Mostly, doctors follow an eminence based medicine standard. That is, somebody made up a regimen 14 days and that’s why they gave you 14 days. There are, in fact, virtually no studies to guide the proper length of treatment. It’s basically the WAG method (wild-assed-guessing). Most of medicine follows the WAG methodology, although doctors will try to convince you otherwise. It is standard to treat infections in 7 day increments – 7 days or 14 days. Why? Because somebody said so. In the year 1695!
Usually, with the antibiotics will come with the admonition that you should take all 14 days, even if you are feeling better by day 2. You might ask the question ‘Why should I take another 13 days of antibiotics if I’m feeling well?’ To which the only answer is ‘Because I said so’.
Mostly the reason given that you need to complete the full course even if you are feeling well is because you don’t want to cause resistance. Huh? Too much antibiotics creates resistance. So, we should take another 13 days of useless antibiotics to prevent resistance when we know that it will actually CREATE resistance? WTF?
Again, let’s consider this logically. If you are otherwise healthy, you have an immune system to deal with infections. It gets overwhelmed, so you need antibiotics. Within 2 days of antibiotic reinforcements, the war on bacteria has turned in your favor. Most of the enemy is dead, and the remaining bacteria are beating a hasty retreat. We can stop using the nuclear arsenal and let the immune system mop up. Is there any harm? No. What’s the worst that will happen? If the bacteria start to mount a comeback, then you can take more antibiotics.
But what happens if you slavishly take all 14 days?

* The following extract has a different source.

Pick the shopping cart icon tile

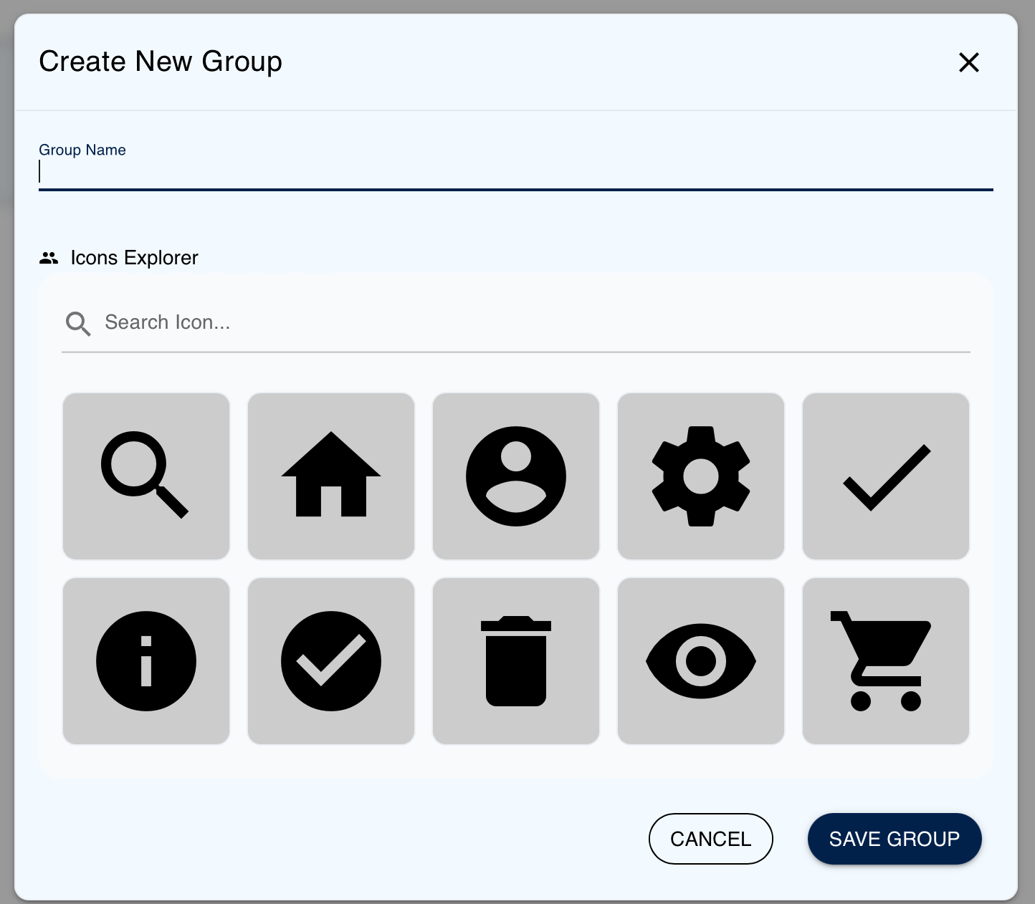886,661
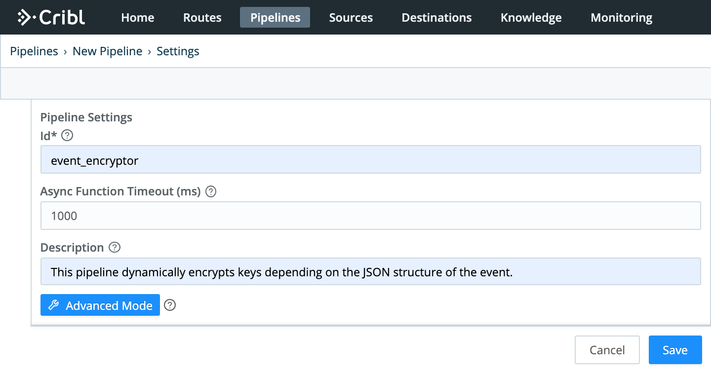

You will suffer much higher rates of resistance and future battles against bacteria will not go as easily. The risk of side effects is much higher. Any benefits? Not that I can see. The problem of resistance cannot be underestimated. It doesn’t simply affect you, it affects the entire health care system. A problem created for nobody’s benefit.
In my hospital, as with many others, there are Antibiotic Stewardship Programs (ASP) to accomplish this. They are specially trained pharmacists and doctors that will review antibiotic orders by physicians and make suggestions. Certain antibiotics are deliberately restricted from wide usage to prevent resistance. That way, when a truly horrible infection comes along, those antibiotics are still effective.

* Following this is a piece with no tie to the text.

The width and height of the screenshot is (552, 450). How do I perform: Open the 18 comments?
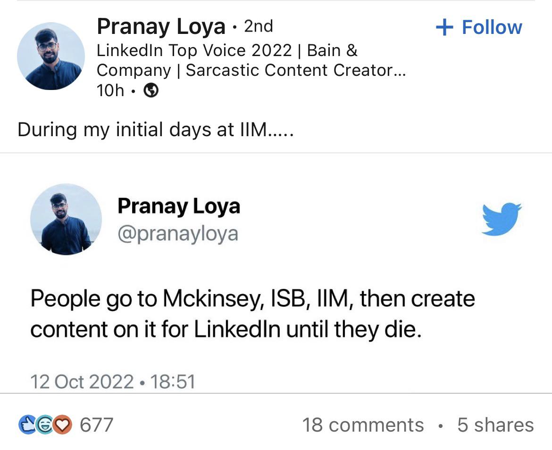[363, 425]
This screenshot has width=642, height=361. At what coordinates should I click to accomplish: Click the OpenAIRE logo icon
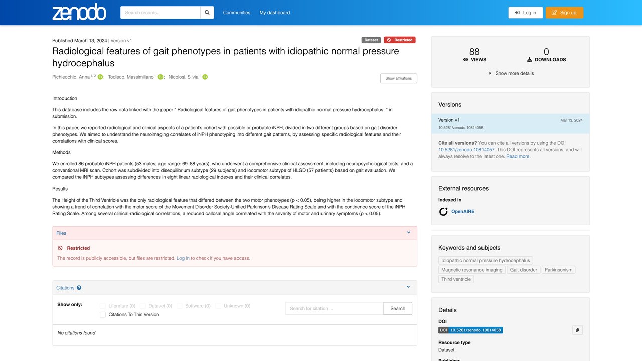coord(443,212)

A recent paper published in JAMA makes the point that less is more. This paper reviews all the recent clinical trials in which virtually every single time, the shorter course of antibiotics is as effective as the longer one. In almost all cases, you can use 1/3 to 1/2 the dose of antibiotic and get the same result. That’s 1/2 to 2/3 less resistance, baby!
Which is kind of, obvious. Suppose you are washing your car. You wash for 10 minutes and it’s clean. Should you continue to wash for another 60 minutes and assume it will be more clean? Of course not. Well, if the bacteria are mostly dead (leaving the rest for the immune system to mop up), then what’s the point of taking more medications? None.
So, what’s the logical way to use antibiotics? Well, it’s pretty simple. If you don’t need them, don’t take them (viruses). If you need them, then take them. But you should take them only until you feel better. After that, you can rely on your body (assuming that you are otherwise healthy) to take care of the rest. If you need 3 days of antibiotics, then take 3 days. If you need 2 weeks then take two weeks. But don’t take 2 weeks of antibiotics if you only need 3 days.
Sometimes, I assume that the only place in medicine where there are obvious logical gaps is nutrition. Sadly, no.